What is Numismatics?
Numismatics (Greek nomisma – current coin) is the study of money and its history in all its varied forms. Whilst numismatists are often thought of as only interested in coins, the discipline also includes the study of medals, medallions, tokens and banknotes.

Coins may take many forms, but normally are round (or nearly so) and metallic. They may be officially issued for genuine exchange or as coin-medals which may bear a valuation, but are not meant for circulation. Medals may be commemorative, for prizes, or for military awards. Medallions are large medals, from outsize Roman gold pieces to medieval portraits to modern sculptured plaques. Tokens usually take the place of coins and circulate at fixed values under special circumstances when official coins are unavailable, or they may shade into the medallic souvenir area if not struck for circulation. Banknotes usually are issued to circulate as money, although they also may take the form of souvenirs not meant for real circulation.

In a wider sense, the term numismatics may be expanded to include other types of exchange. Primitive forms of money have long interested some collectors, and these objects may shade into more standard coinages, such as the crude early Roman as series. At the most modern end of the exchange spectrum, stock certificates, with their engraved vignettes similar to those on banknotes, and even credit cards, are “collectables” that have been accepted into the more classic numismatic tent.

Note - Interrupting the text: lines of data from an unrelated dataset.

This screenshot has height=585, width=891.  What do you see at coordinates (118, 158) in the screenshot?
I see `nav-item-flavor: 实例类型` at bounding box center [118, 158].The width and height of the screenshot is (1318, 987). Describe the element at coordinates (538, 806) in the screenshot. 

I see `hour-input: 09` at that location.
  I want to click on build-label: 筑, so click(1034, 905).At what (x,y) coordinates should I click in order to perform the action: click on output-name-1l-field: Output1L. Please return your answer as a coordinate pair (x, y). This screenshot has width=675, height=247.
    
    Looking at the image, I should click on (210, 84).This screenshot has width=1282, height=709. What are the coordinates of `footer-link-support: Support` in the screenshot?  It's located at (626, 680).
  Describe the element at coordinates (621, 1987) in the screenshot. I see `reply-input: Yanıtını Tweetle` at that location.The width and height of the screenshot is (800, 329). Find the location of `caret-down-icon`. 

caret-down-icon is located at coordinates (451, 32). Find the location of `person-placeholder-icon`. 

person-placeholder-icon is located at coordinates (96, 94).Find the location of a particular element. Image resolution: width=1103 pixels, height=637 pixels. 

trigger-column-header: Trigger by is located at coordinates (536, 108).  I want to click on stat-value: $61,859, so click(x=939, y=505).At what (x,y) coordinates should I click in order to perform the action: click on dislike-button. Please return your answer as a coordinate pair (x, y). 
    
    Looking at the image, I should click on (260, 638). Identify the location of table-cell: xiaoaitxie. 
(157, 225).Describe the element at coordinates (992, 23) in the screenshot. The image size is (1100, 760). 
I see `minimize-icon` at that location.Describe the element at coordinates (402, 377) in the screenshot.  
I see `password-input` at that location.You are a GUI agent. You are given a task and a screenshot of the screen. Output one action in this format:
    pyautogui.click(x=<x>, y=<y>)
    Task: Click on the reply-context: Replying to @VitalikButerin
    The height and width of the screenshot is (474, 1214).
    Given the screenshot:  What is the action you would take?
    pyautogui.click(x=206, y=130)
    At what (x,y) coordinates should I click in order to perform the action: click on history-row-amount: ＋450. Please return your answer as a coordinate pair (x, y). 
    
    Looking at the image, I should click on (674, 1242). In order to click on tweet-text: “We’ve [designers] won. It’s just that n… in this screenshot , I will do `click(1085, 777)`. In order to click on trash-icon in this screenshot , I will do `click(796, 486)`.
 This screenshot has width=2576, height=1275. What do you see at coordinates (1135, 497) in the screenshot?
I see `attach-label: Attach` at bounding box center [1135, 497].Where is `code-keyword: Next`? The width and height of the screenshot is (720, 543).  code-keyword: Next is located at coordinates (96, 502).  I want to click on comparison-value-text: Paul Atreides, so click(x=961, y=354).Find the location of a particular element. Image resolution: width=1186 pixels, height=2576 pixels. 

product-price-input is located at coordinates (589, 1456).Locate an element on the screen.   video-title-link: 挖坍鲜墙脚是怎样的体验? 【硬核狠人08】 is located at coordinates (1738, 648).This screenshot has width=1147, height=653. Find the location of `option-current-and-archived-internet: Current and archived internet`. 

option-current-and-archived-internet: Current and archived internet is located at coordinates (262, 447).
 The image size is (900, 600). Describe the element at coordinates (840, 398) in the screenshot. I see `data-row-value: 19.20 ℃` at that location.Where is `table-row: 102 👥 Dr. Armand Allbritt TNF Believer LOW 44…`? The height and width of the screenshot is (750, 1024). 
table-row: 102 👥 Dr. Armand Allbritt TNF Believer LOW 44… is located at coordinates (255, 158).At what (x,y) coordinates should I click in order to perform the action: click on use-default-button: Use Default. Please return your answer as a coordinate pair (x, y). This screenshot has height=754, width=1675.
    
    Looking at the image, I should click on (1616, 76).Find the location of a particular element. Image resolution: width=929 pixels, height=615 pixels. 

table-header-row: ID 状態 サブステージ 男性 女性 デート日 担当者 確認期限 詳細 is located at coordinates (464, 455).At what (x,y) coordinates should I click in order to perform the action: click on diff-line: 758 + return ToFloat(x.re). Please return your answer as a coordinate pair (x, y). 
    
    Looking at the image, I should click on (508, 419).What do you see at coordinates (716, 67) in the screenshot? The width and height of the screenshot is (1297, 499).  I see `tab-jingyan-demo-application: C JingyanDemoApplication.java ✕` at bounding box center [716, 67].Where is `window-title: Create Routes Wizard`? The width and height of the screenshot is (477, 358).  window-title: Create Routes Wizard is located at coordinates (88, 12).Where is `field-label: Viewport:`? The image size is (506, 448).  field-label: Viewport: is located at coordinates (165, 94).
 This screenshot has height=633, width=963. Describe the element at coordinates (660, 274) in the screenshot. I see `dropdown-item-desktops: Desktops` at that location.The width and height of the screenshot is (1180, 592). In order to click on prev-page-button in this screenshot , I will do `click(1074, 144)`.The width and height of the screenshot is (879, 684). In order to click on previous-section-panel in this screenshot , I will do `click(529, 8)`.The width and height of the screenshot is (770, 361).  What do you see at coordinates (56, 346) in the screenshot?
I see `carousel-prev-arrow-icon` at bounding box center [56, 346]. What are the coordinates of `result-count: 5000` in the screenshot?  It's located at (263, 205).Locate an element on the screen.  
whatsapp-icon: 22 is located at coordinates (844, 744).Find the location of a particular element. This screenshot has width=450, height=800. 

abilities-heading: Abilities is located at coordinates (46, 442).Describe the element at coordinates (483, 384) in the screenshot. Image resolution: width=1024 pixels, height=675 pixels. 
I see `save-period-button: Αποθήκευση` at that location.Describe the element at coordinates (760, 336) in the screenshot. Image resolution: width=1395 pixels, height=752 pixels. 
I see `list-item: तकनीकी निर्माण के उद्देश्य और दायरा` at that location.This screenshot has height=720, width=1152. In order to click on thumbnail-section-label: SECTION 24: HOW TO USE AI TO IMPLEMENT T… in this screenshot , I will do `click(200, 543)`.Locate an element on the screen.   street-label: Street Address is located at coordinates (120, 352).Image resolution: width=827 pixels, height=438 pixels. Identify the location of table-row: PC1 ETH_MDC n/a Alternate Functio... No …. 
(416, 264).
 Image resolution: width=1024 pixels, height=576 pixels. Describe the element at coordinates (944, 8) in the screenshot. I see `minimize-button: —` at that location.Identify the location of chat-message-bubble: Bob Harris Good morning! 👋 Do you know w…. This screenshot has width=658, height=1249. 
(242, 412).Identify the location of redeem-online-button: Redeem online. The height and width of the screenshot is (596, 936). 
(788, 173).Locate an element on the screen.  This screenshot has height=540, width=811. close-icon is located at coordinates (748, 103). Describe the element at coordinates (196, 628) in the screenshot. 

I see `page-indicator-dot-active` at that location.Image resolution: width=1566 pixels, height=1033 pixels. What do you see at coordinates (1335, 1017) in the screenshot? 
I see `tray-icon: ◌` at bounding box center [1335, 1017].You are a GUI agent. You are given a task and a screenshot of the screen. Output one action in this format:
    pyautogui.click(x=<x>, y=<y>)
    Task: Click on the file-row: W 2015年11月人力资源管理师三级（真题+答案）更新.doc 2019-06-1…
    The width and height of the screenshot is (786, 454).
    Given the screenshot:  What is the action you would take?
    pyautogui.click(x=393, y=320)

Aside from pure collecting, the mark of a numismatist is an interest in the study of money and its place in history. For this, some knowledge of what has been published is essential and a personal library is the best way to achieve this. Fields of interest vary widely, but all require a familiarity with previous work, not only of single-subject books, but also of articles, sale catalogues, and published material in museums and private collections, and this is especially true for anyone planning to conduct original research. A very wise man once said: “Buy the book before you buy the coin!”.